Director General of Health Dr Ashley Bloomfield said to date, testing analysis showed good spread across the regions, but there were lower rates in some regions such as Whanganui and Tairāwhiti.
"What I've said to them and to all DHBs just have a really low threshold, so anyone with respiratory symptoms, whether upper respiratory, which could just be a sore throat or runny nose, just test them anyway."
In the Tairāwhiti area, the number of people confirmed with the disease has gone from one to three and as of yesterday, 461 people had been tested in the region.

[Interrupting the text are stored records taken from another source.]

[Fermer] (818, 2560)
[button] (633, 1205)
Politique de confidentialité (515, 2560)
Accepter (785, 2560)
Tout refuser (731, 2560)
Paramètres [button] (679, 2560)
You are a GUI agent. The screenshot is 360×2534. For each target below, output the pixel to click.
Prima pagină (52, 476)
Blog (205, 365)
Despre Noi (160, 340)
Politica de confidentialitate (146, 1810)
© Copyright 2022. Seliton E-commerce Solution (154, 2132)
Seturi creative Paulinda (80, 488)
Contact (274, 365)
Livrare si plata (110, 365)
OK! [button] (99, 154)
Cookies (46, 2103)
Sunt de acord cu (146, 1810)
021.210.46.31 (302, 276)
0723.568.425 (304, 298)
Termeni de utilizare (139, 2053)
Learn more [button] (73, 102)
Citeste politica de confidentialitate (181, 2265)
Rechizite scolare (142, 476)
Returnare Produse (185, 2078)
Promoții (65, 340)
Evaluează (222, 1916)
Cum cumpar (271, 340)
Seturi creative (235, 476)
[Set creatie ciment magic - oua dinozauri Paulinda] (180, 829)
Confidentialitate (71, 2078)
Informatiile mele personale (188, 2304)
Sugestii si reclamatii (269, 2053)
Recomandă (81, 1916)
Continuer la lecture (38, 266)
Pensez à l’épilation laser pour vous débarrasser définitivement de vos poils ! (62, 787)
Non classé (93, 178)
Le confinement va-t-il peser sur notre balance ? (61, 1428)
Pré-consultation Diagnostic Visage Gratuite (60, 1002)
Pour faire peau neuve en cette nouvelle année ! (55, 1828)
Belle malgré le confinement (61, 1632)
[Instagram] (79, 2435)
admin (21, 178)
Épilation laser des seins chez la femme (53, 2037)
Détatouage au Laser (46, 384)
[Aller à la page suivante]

- If you have symptoms of the coronavirus, call the NZ Covid-19 Healthline on 0800 358 5453 (+64 9 358 5453 for international SIMs) or call your GP - don't show up at a medical centre
DHB head Jim Green wanted to lift testing figures.
He said mobile dental trucks had been repurposed and staff were taking them out to remote communities.
The DHB was also zeroing in on essential workers, who are more exposed to the coronavirus.
"The symptoms that they may see as mild, actually might be quite significant, so we want to find those people and offer them a test," he said.
In Whanganui, DHB spokesperson Mark Dawson said the percentage of people being swabbed when they turn up at community-based assessment centres had gone from about 30 percent to between 60 and 80 percent.
"These aren't particularly huge numbers that we're getting in, but we are just testing more, so we have been more liberal in our interpretation of the case definition and broadening it out to get more people in," he said.
Dawson said as of yesterday employers of essential workers have been given contact sheets to encourage any staff with symptoms to get tested.